>> BEGIN ENTRIES SUPPLIED

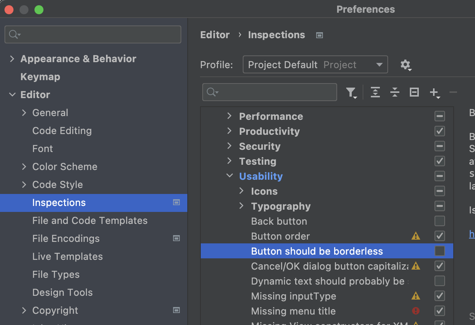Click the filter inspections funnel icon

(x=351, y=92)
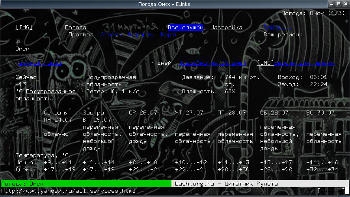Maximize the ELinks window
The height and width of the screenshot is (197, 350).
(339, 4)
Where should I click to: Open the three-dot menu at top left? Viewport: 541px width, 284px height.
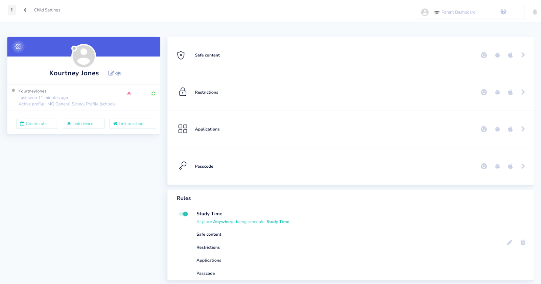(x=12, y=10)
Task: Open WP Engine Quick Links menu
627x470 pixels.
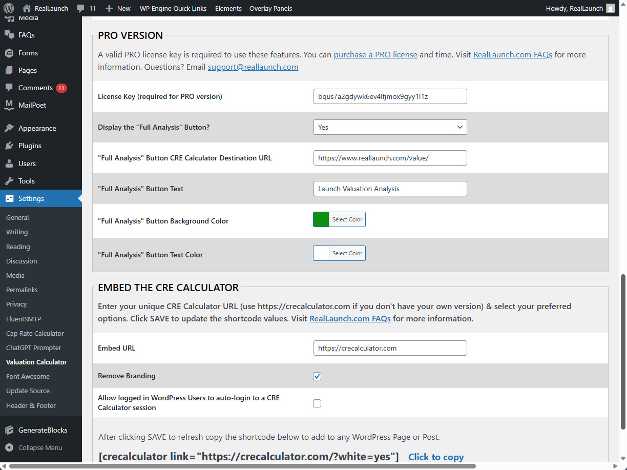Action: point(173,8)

>> END ENTRIES SUPPLIED

■ **DIRECTIVE**
Write out every line of the material above word for word, leaving out the pictures.

■ **EXERCISE ANSWER**
Click the filter inspections funnel icon

(x=351, y=92)
Maximize the ELinks window
The height and width of the screenshot is (197, 350).
(339, 4)
Where should I click to: Open the three-dot menu at top left? Viewport: 541px width, 284px height.
(x=12, y=10)
Task: Open WP Engine Quick Links menu
627x470 pixels.
Action: point(173,8)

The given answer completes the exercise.